According to Wikipedia, Data deduplication is a specialized data compression technique for eliminating duplicate copies of repeating data. I didn’t get it at first, sounded like a complicated technique… Yet with some hands-on experience and experiencing what incredibly technology it is, let me explain it in a very simple way.
To understand what Deduplication is, we should first take a look at Data duplication! Imagine a mail system with 1.000 users. User A sends a mail with an attachment with a size of 1MB to the other 999 users.

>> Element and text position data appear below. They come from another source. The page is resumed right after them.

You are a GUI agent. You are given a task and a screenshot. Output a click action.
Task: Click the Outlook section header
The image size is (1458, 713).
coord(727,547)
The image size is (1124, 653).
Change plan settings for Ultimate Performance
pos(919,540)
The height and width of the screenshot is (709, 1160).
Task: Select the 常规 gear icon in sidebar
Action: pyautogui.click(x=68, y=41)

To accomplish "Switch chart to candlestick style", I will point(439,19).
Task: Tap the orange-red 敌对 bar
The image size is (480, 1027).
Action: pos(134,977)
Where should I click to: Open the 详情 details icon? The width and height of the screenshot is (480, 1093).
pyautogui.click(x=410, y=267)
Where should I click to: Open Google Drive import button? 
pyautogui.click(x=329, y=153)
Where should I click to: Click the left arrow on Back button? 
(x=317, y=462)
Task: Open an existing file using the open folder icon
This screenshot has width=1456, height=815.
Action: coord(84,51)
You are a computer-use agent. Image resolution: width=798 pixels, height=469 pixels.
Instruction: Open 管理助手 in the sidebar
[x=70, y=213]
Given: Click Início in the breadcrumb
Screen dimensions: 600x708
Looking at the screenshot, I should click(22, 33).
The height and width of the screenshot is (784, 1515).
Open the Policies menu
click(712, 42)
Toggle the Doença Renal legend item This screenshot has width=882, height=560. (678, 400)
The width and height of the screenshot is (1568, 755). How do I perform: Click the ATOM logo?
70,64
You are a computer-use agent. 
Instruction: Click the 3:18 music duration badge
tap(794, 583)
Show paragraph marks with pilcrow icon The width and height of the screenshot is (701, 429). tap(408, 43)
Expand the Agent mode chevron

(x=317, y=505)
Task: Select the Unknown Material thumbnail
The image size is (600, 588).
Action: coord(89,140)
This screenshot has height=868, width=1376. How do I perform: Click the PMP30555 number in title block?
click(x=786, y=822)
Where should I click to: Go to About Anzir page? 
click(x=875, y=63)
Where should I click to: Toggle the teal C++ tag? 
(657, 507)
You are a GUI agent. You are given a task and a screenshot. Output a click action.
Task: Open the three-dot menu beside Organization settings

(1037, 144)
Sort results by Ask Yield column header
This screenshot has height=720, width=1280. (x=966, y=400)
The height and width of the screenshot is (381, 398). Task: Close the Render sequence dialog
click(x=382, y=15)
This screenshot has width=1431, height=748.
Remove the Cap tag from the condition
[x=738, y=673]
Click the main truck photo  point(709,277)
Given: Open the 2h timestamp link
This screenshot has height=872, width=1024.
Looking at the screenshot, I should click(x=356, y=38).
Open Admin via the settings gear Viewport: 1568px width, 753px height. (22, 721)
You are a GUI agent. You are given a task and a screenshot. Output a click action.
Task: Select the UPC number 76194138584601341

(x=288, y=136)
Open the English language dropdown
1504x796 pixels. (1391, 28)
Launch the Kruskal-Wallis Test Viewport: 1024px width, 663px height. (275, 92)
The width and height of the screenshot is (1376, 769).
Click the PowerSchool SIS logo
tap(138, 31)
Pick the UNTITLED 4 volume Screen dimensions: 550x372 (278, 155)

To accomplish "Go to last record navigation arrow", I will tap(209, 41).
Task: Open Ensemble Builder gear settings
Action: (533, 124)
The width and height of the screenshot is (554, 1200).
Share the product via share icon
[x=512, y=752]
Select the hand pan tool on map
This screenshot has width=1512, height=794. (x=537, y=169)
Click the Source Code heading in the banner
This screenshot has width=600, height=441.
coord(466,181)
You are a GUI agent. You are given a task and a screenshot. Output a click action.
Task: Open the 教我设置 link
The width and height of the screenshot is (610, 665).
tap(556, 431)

This means the total size of the attachments is 1GB (999 times from the inbox + 1 time in the Sent items). So every time a backup-job runs, all these 1000 identical files are saved.
- This is Data Duplication, an individual file has multiple DUPLICATES (or instances) on disk.
Now, let’s dig a little deeper!
When a special kind of backup software verifies these files, and sees ‘Hey, this file is recurring 1000 times!’, it won’t just transfer the file. It will transfer the file 1 time, and replace the 999 other instances with a shortcut!
- This is data DE-duplication, hence: all the duplicates are removed.
But, what can Data Deduplication do for me?
Let us go back to our email; imagine you don’t have a software capable of deduplication. The mail gets backed up: size on disk: 1GB. 7 days later, there is a next full backup job. Again 1GB on disk.
Now imagine you upgrade to de-duplication software.
The mail gets backed up: size on disk: 1MB. 7 days later, there is a next full backup-job. Extra size needed on disk: 1MB.
Data De-duplication effectively reduces the storage used by backups from 2GB to 2MB! But the storage space is not the only thing saved; also the network gets less traffic!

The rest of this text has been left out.